======== Material shown ========

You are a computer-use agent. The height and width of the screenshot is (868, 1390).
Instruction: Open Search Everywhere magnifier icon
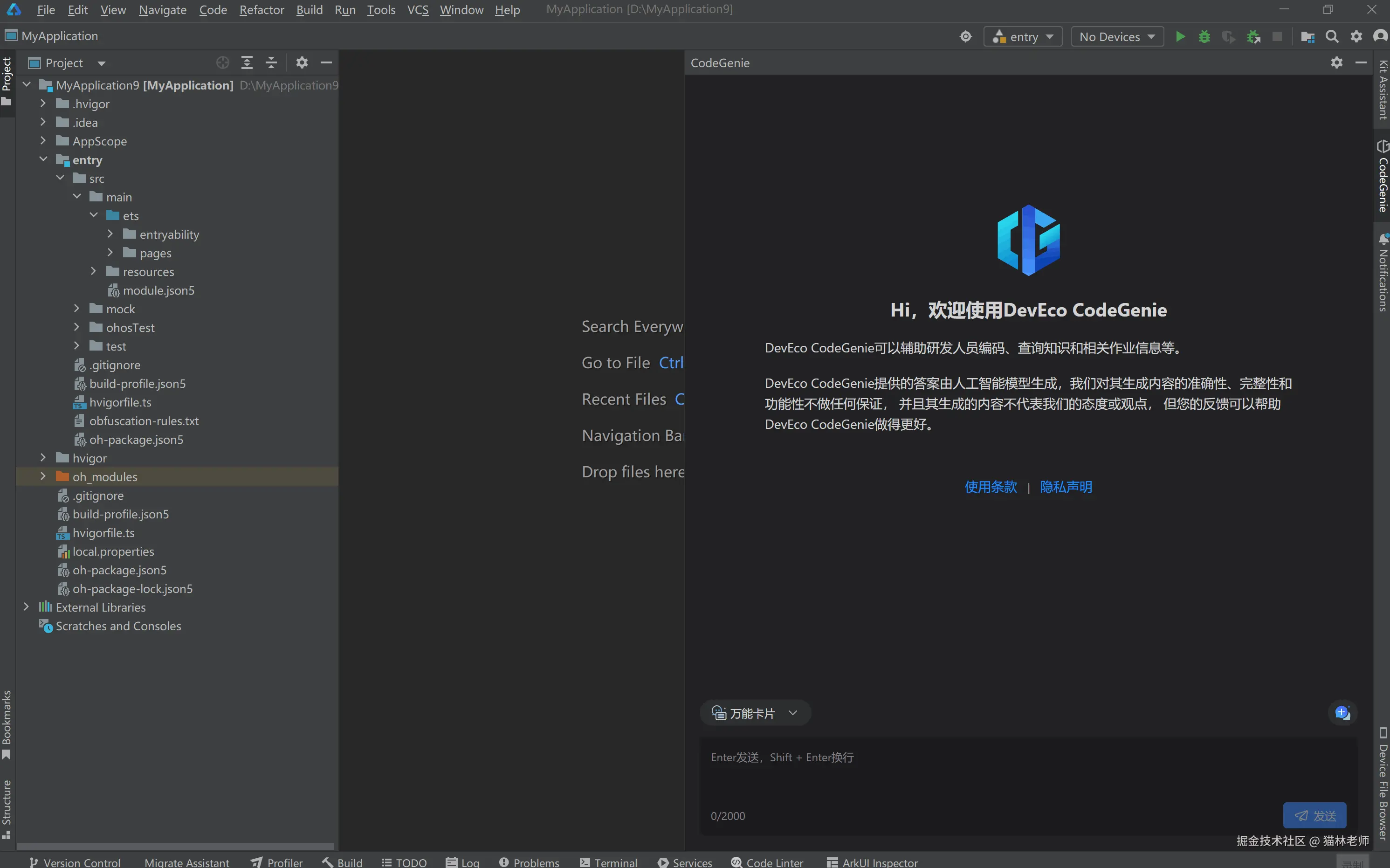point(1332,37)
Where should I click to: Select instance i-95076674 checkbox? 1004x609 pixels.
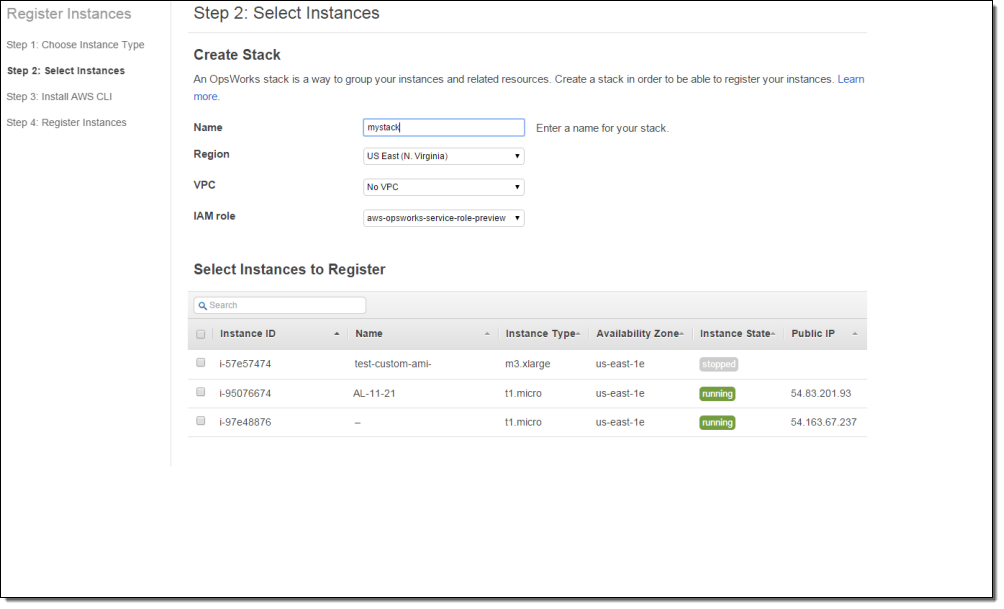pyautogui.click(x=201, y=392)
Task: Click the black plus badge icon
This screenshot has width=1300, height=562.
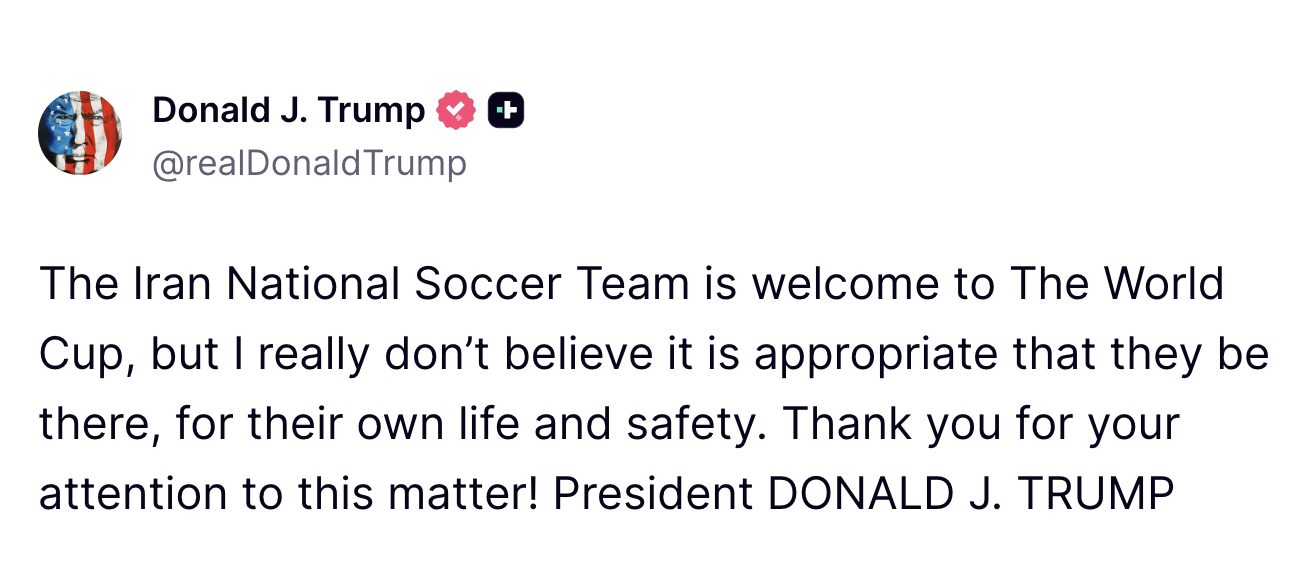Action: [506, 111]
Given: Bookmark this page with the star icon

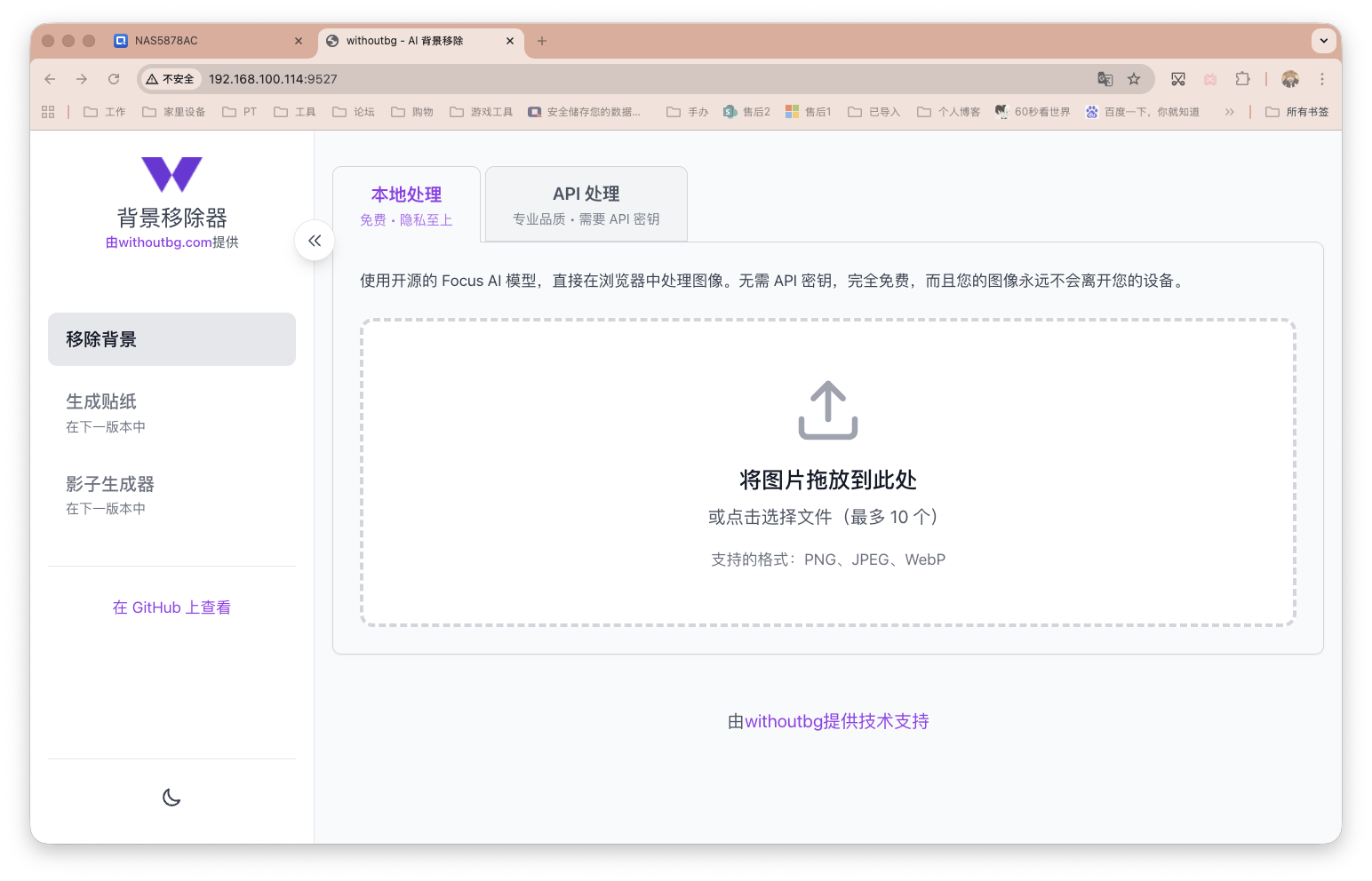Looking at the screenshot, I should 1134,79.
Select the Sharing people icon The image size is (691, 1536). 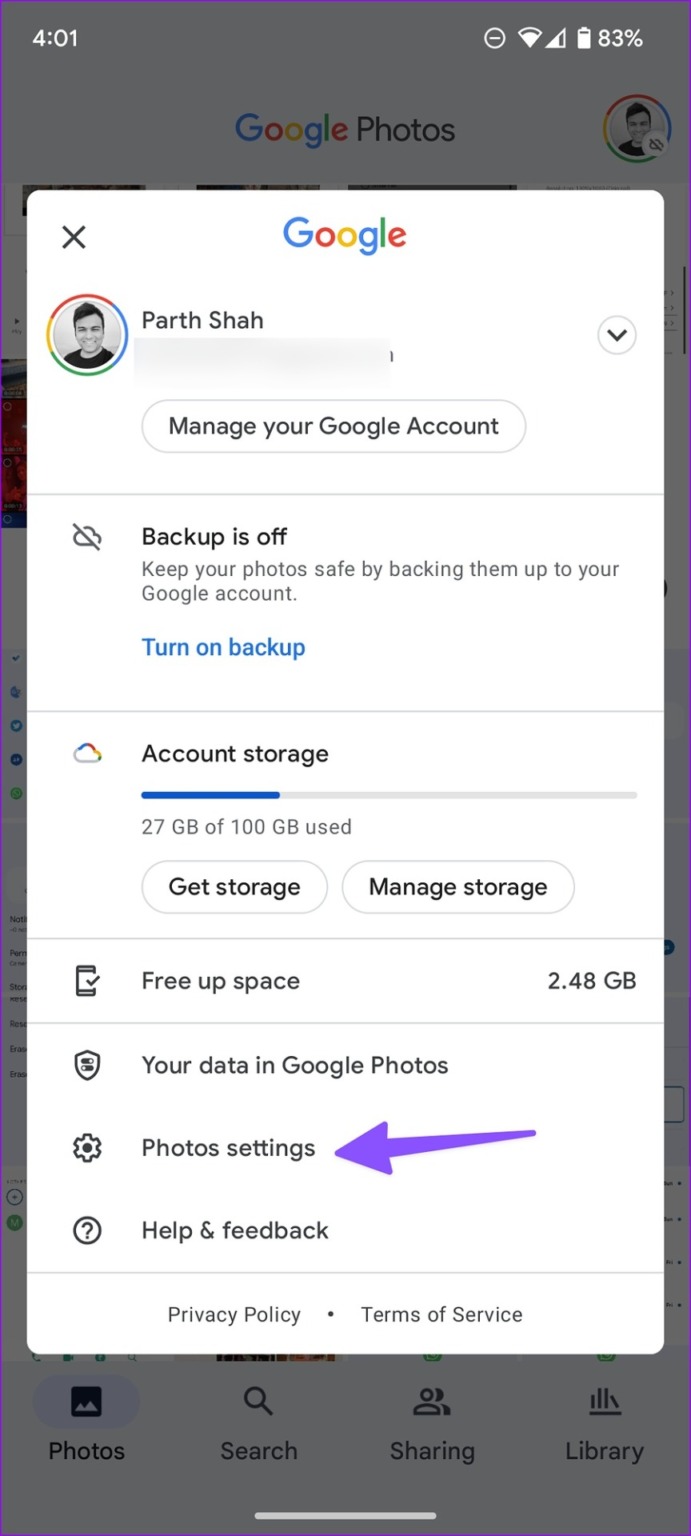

========
======== Material shown ========

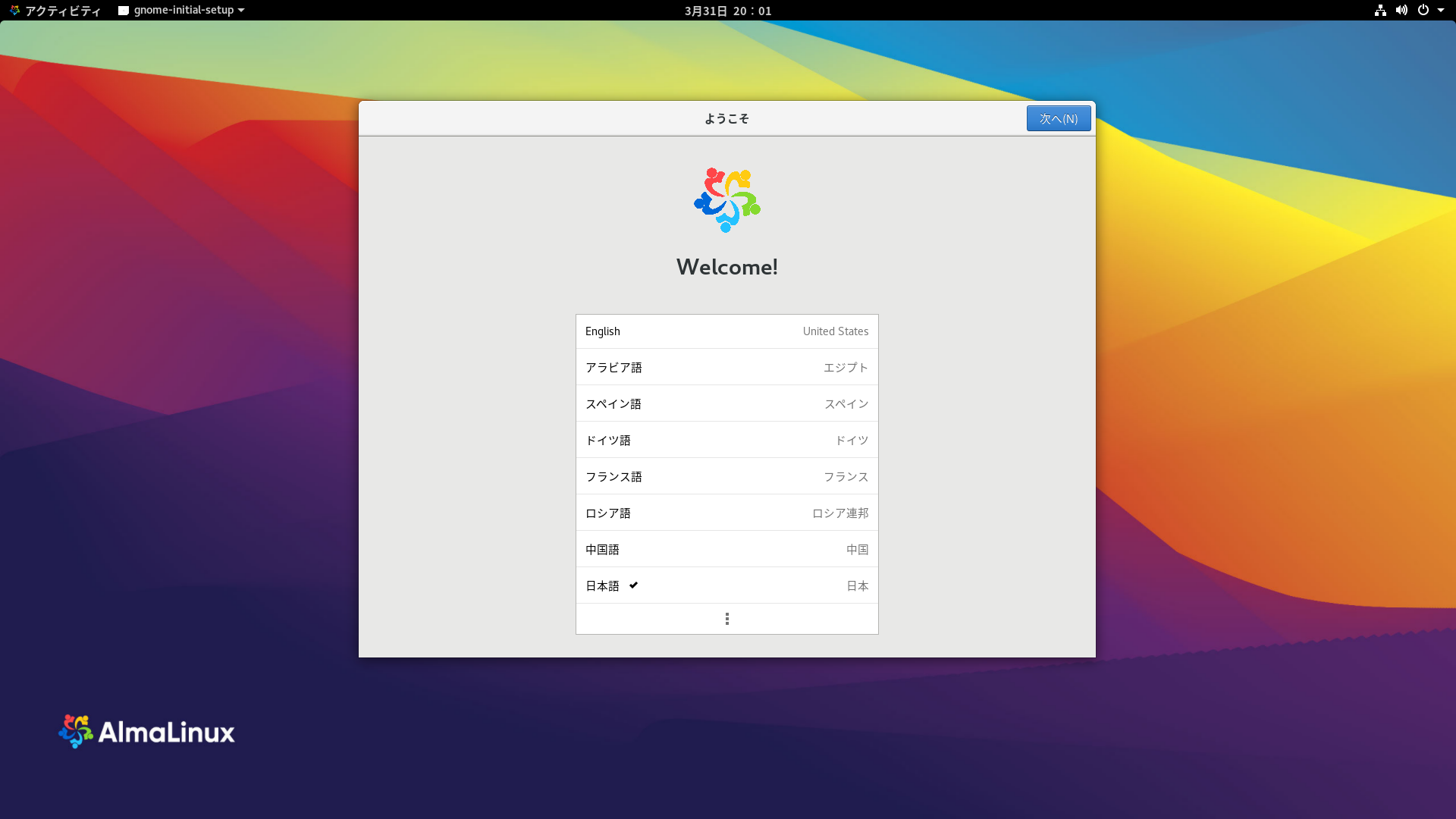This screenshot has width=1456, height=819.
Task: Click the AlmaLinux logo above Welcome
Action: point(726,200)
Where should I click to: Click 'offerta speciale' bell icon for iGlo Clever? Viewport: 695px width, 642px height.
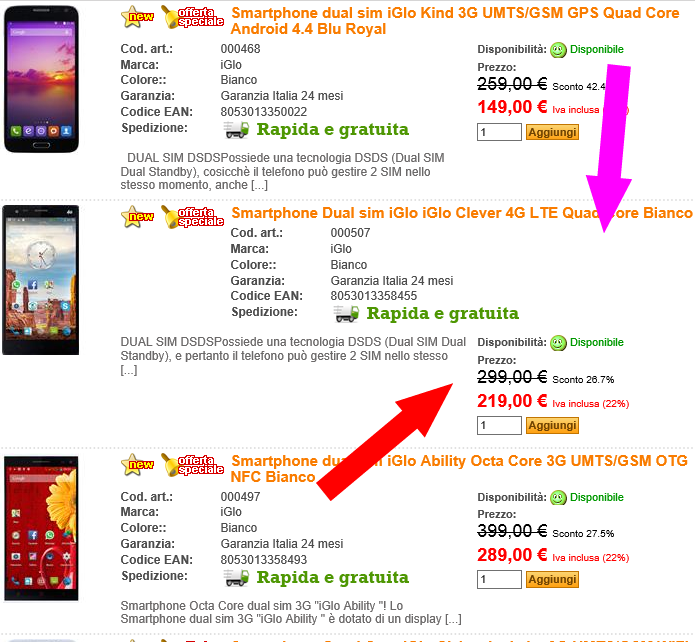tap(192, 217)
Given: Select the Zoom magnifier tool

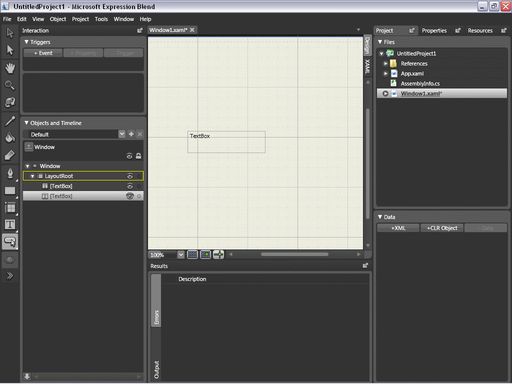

========

● What to work on:
Reproduce word for word the part of the entries above that opens with the line containing "You are a computer-use" and closes with the line containing "pyautogui.click(x=201, y=392)", including both of those lines. Leave the pictures out.

● Result of this exercise:
You are a computer-use agent. The height and width of the screenshot is (868, 1390).
Instruction: Open Search Everywhere magnifier icon
point(1332,37)
Where should I click to: Select instance i-95076674 checkbox? 1004x609 pixels.
pyautogui.click(x=201, y=392)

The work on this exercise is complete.